Would you retype the lines from the one that holds "How do I perform: Click" to the final line of the entries below, both ends included and exactly as written, but without pictures?

_Records provided_:
──────

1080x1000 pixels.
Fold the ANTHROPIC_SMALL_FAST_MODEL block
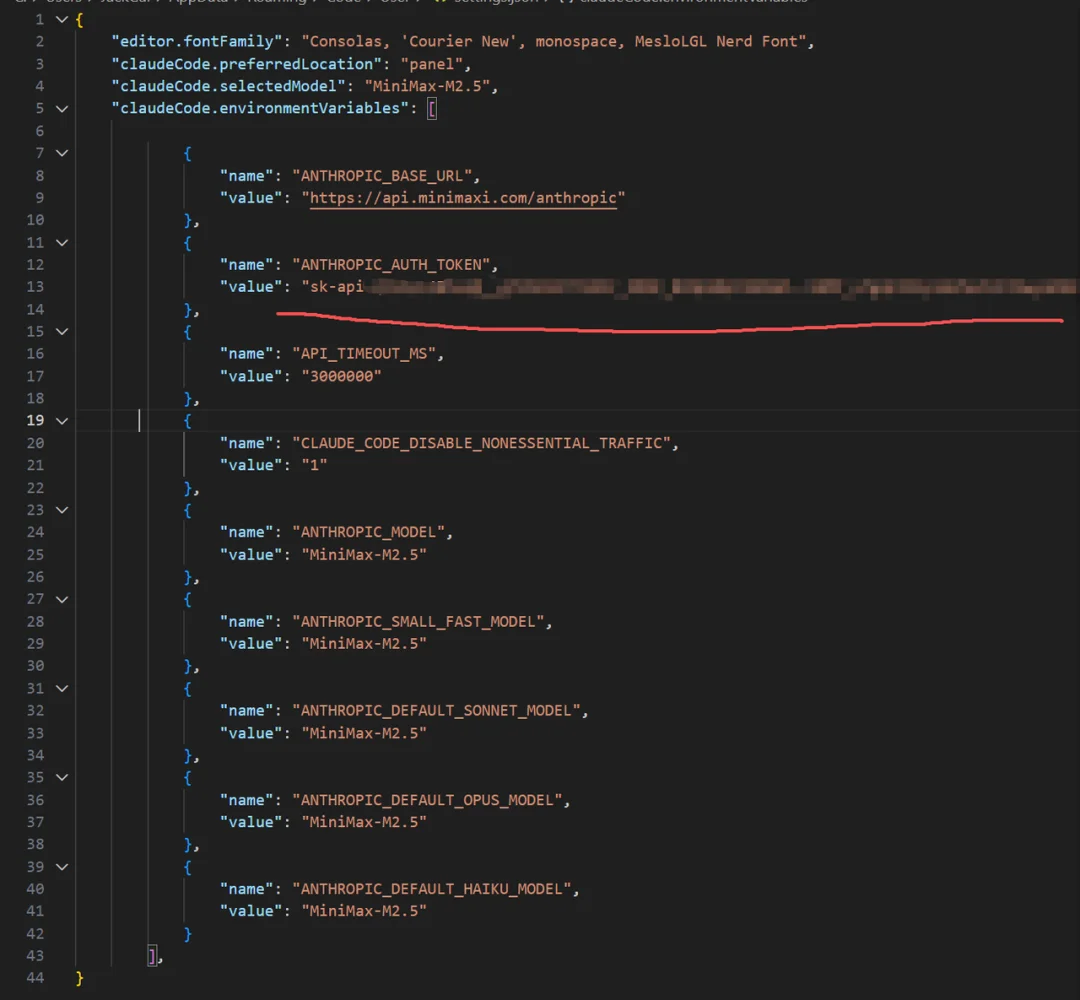62,599
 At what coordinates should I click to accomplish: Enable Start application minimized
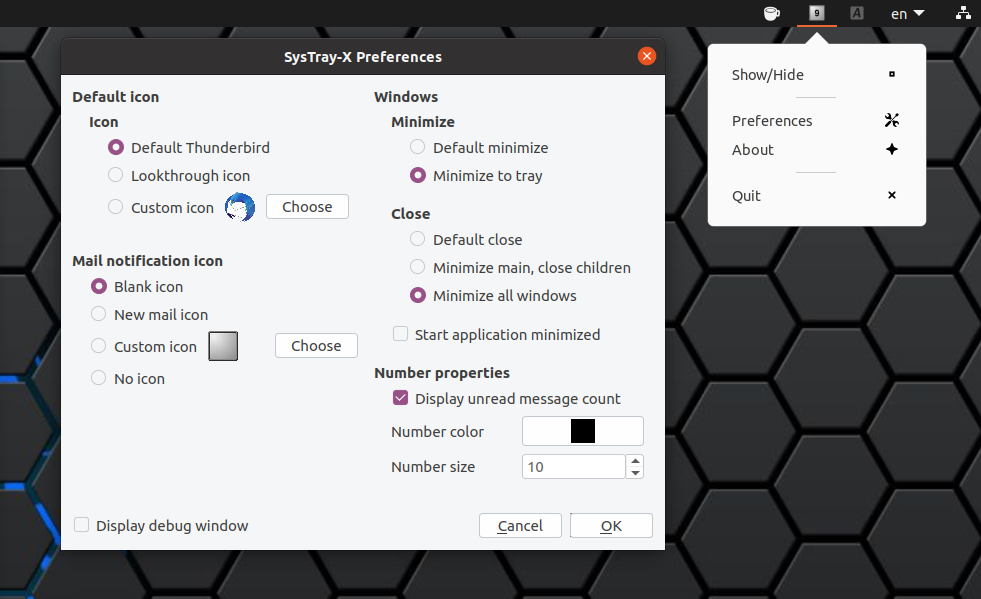(400, 334)
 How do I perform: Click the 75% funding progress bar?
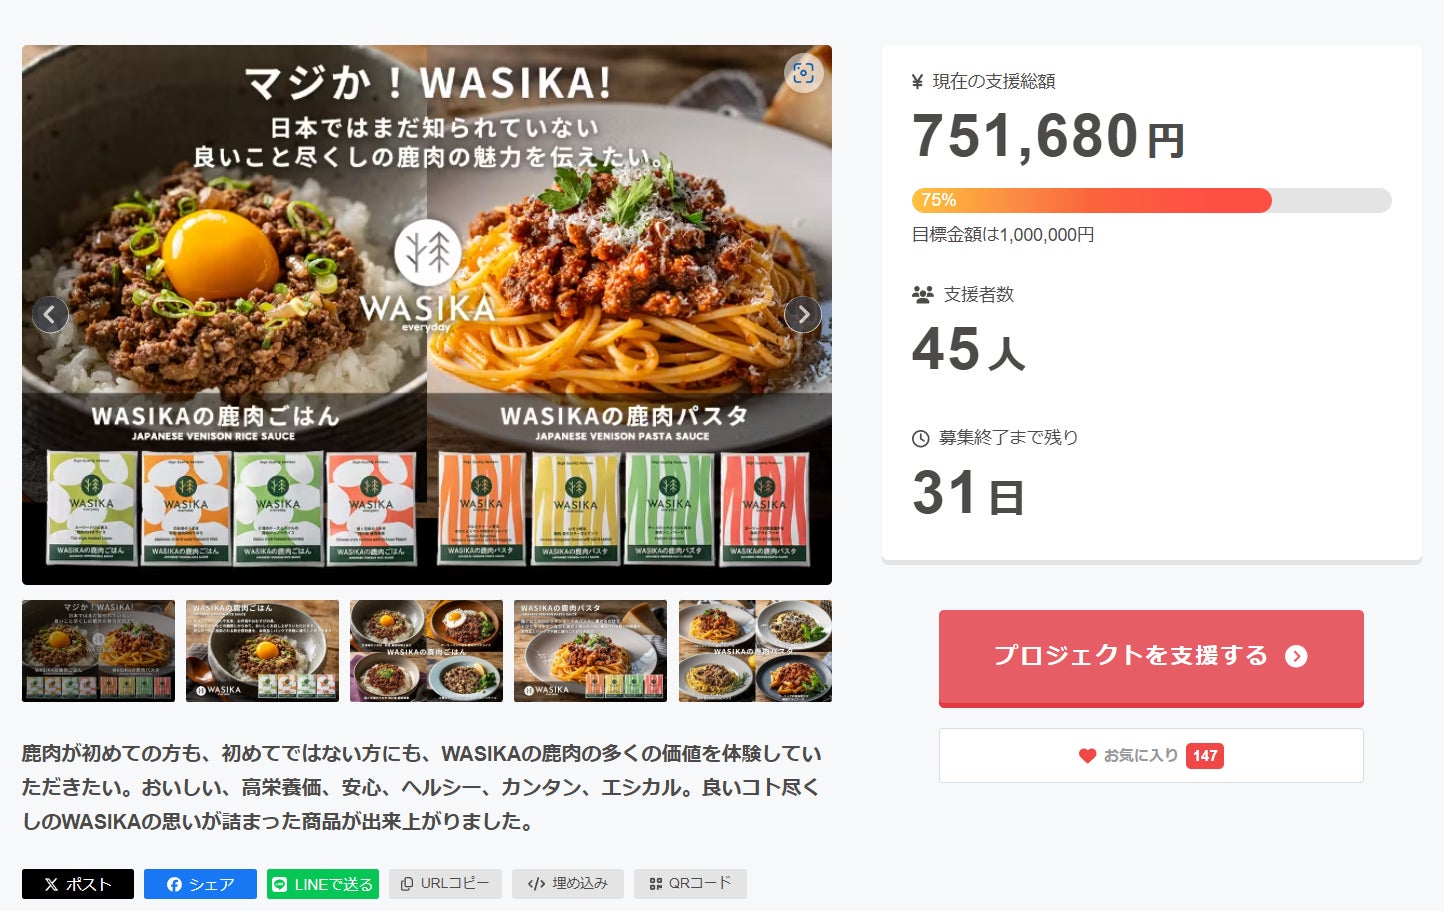click(x=1151, y=200)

──────

_Solution to this exercise_:
 How do I perform: Click the 75% funding progress bar?
click(x=1151, y=200)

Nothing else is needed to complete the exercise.